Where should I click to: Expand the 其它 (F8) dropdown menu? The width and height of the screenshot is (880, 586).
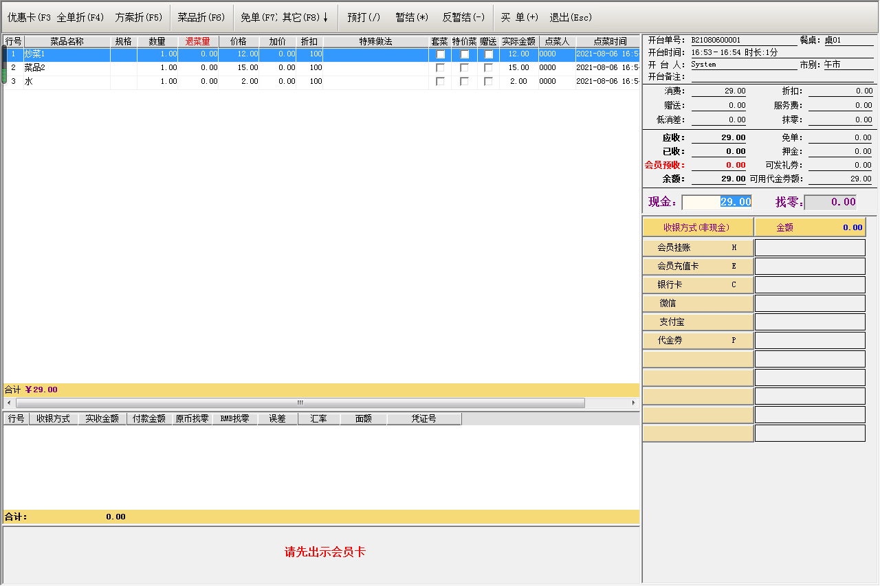click(305, 17)
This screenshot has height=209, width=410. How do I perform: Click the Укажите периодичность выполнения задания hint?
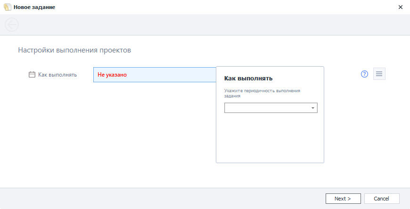tap(262, 93)
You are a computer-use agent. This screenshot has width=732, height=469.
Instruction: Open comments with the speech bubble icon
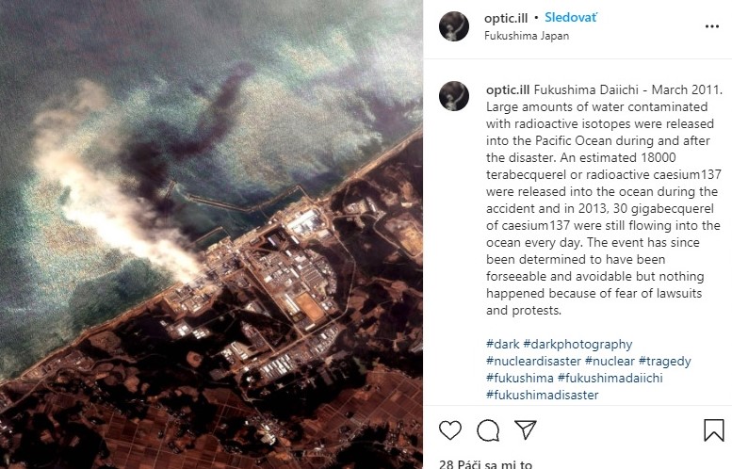pyautogui.click(x=488, y=429)
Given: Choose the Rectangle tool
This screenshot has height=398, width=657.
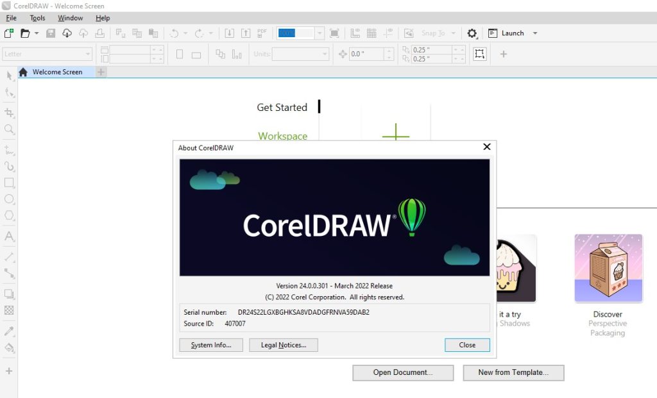Looking at the screenshot, I should tap(9, 183).
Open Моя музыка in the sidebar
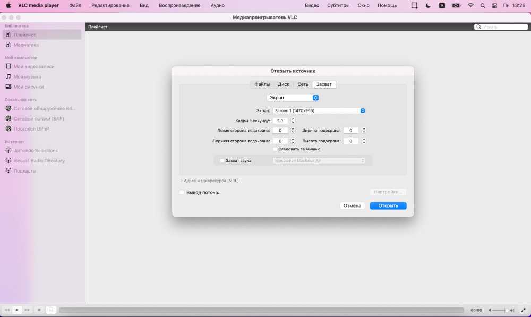This screenshot has height=317, width=531. 27,76
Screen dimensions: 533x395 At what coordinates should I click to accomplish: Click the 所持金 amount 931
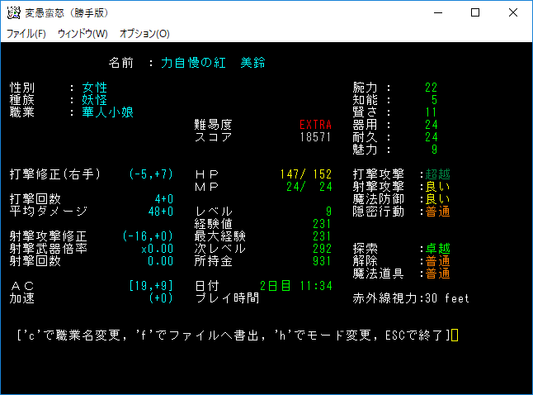(x=322, y=261)
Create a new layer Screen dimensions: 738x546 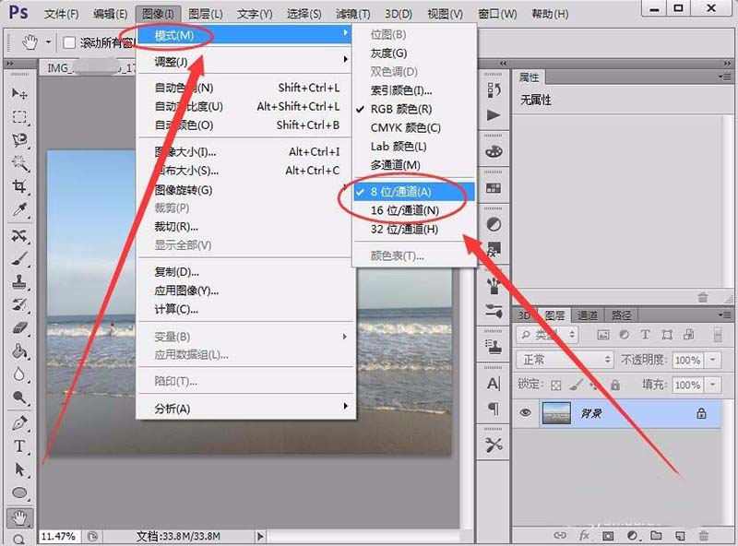678,533
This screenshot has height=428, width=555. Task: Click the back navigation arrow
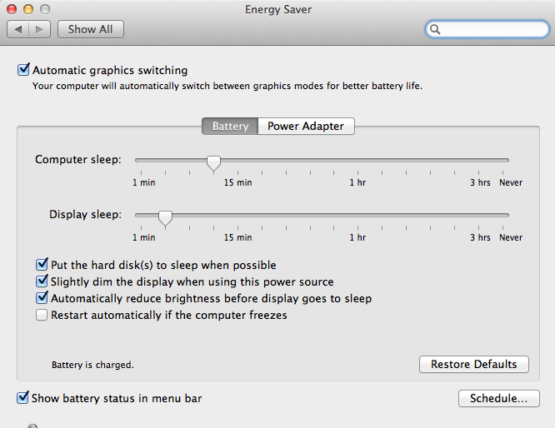(18, 29)
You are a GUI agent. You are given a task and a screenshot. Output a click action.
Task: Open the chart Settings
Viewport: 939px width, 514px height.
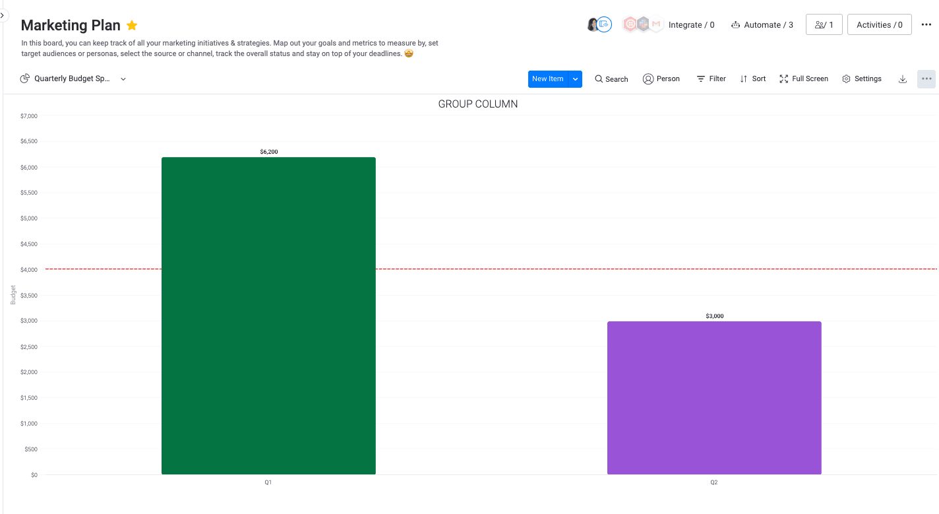click(x=861, y=79)
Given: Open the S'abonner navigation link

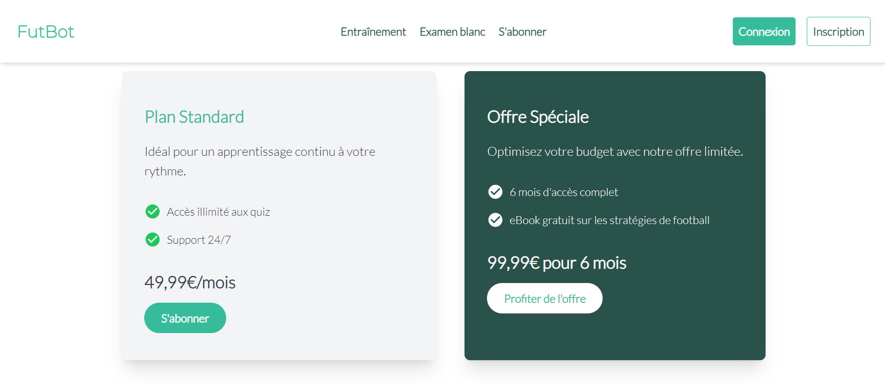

» Required work
Please reproduce only the lines from the one holding "Viewport: 939px width, 514px height." through the final line of the listing above, both included, with each picture left out.

» Output of the exercise
Viewport: 939px width, 514px height.
click(x=861, y=79)
Given: Open the S'abonner navigation link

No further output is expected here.